## [Required action]
The data beneath this task has to be reprinted character for character.
---+---
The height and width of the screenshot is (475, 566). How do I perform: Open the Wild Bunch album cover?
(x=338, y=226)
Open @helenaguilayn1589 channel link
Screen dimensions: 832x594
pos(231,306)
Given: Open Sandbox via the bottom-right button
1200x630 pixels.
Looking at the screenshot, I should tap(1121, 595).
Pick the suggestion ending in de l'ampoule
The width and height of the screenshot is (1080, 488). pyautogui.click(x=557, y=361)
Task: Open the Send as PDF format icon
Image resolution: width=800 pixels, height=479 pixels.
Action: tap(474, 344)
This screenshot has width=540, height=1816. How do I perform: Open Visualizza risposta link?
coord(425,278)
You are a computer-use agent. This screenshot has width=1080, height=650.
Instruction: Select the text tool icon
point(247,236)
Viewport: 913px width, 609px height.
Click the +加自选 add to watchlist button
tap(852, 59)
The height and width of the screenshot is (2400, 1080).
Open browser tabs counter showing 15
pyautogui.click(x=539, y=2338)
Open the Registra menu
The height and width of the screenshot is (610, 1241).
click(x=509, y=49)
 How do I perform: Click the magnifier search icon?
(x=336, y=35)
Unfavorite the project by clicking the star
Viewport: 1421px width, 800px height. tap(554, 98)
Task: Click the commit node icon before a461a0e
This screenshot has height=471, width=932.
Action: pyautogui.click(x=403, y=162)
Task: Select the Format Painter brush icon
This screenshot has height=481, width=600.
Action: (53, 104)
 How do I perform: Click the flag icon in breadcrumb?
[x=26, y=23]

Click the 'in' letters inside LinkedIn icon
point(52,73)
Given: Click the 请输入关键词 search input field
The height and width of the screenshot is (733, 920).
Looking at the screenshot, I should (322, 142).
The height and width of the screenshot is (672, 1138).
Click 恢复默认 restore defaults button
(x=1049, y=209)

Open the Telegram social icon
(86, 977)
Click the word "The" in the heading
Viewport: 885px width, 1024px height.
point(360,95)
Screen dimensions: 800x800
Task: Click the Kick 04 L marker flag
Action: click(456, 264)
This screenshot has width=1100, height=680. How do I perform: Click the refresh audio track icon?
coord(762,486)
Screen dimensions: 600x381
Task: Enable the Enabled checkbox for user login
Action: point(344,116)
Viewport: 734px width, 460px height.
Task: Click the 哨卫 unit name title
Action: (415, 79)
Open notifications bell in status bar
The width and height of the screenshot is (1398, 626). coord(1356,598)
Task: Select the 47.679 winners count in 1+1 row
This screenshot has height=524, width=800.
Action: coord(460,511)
---+---
## [Solution below]
The height and width of the screenshot is (475, 566). How do I perform: Open the Wild Bunch album cover?
(x=338, y=226)
Open @helenaguilayn1589 channel link
Screen dimensions: 832x594
pos(231,306)
Given: Open Sandbox via the bottom-right button
1200x630 pixels.
Looking at the screenshot, I should tap(1121, 595).
Pick the suggestion ending in de l'ampoule
The width and height of the screenshot is (1080, 488). pyautogui.click(x=557, y=361)
Task: Open the Send as PDF format icon
Image resolution: width=800 pixels, height=479 pixels.
Action: tap(474, 344)
This screenshot has width=540, height=1816. How do I perform: Open Visualizza risposta link?
coord(425,278)
You are a computer-use agent. This screenshot has width=1080, height=650.
Instruction: Select the text tool icon
point(247,236)
Viewport: 913px width, 609px height.
Click the +加自选 add to watchlist button
tap(852, 59)
The height and width of the screenshot is (2400, 1080).
Open browser tabs counter showing 15
pyautogui.click(x=539, y=2338)
Open the Registra menu
The height and width of the screenshot is (610, 1241).
click(x=509, y=49)
 How do I perform: Click the magnifier search icon?
(x=336, y=35)
Unfavorite the project by clicking the star
Viewport: 1421px width, 800px height. tap(554, 98)
Task: Click the commit node icon before a461a0e
This screenshot has height=471, width=932.
Action: pyautogui.click(x=403, y=162)
Task: Select the Format Painter brush icon
This screenshot has height=481, width=600.
Action: (53, 104)
 How do I perform: Click the flag icon in breadcrumb?
[x=26, y=23]

Click the 'in' letters inside LinkedIn icon
point(52,73)
Given: Click the 请输入关键词 search input field
The height and width of the screenshot is (733, 920).
Looking at the screenshot, I should (322, 142).
The height and width of the screenshot is (672, 1138).
Click 恢复默认 restore defaults button
(x=1049, y=209)

Open the Telegram social icon
(86, 977)
Click the word "The" in the heading
Viewport: 885px width, 1024px height.
point(360,95)
Screen dimensions: 800x800
Task: Click the Kick 04 L marker flag
Action: click(456, 264)
This screenshot has width=1100, height=680. How do I perform: Click the refresh audio track icon?
coord(762,486)
Screen dimensions: 600x381
Task: Enable the Enabled checkbox for user login
Action: point(344,116)
Viewport: 734px width, 460px height.
Task: Click the 哨卫 unit name title
Action: (415, 79)
Open notifications bell in status bar
The width and height of the screenshot is (1398, 626). coord(1356,598)
Task: Select the 47.679 winners count in 1+1 row
This screenshot has height=524, width=800.
Action: coord(460,511)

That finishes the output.